In the entries below, which lines run from the one containing "Instruction: Click the Alternate" to the one containing "The image size is (1093, 1092)."? Copy exactly those lines, ends included, and no others.

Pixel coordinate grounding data
╭──
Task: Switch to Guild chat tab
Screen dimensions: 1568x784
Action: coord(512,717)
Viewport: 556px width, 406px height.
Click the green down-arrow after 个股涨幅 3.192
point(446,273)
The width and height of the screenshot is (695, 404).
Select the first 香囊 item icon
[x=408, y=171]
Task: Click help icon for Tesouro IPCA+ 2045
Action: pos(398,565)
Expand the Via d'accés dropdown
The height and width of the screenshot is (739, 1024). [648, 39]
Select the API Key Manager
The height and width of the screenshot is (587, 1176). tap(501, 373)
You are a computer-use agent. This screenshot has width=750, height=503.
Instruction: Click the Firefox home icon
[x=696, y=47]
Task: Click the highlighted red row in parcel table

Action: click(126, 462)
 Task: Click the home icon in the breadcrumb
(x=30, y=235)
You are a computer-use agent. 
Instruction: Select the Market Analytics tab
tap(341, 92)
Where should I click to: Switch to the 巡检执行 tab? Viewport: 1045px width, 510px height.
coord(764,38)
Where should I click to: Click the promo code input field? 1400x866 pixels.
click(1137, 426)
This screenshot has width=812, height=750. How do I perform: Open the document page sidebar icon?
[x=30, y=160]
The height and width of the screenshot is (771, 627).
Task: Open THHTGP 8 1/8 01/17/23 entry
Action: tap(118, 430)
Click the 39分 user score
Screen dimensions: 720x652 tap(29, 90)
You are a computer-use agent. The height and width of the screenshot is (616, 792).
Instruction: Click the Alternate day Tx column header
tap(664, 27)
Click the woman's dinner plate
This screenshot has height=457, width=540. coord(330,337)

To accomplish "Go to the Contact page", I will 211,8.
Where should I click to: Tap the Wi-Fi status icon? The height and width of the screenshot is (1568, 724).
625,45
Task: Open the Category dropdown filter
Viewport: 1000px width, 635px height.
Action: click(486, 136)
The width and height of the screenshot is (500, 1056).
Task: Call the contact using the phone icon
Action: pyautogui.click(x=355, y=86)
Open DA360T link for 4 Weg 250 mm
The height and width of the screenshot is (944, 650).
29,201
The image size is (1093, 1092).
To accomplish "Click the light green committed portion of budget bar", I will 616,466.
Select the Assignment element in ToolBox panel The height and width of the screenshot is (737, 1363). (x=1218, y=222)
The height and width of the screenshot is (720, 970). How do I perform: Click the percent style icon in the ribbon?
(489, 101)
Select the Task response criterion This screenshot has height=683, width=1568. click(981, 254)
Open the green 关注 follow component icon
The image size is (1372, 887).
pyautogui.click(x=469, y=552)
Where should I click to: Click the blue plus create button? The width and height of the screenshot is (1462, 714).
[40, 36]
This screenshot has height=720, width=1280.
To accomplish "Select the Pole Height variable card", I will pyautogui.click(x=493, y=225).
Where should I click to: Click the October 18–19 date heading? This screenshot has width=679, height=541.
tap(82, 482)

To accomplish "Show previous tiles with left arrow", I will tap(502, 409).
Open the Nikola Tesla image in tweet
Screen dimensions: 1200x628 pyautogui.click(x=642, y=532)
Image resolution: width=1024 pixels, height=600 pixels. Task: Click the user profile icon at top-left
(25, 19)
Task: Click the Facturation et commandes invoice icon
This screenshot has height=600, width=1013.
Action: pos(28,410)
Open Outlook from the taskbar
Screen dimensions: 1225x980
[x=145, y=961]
╰──
*Response box*.
Instruction: Click the Alternate day Tx column header
tap(664, 27)
Click the woman's dinner plate
This screenshot has height=457, width=540. coord(330,337)

To accomplish "Go to the Contact page", I will 211,8.
Where should I click to: Tap the Wi-Fi status icon? The height and width of the screenshot is (1568, 724).
625,45
Task: Open the Category dropdown filter
Viewport: 1000px width, 635px height.
Action: click(486, 136)
The width and height of the screenshot is (500, 1056).
Task: Call the contact using the phone icon
Action: pyautogui.click(x=355, y=86)
Open DA360T link for 4 Weg 250 mm
The height and width of the screenshot is (944, 650).
29,201
The image size is (1093, 1092).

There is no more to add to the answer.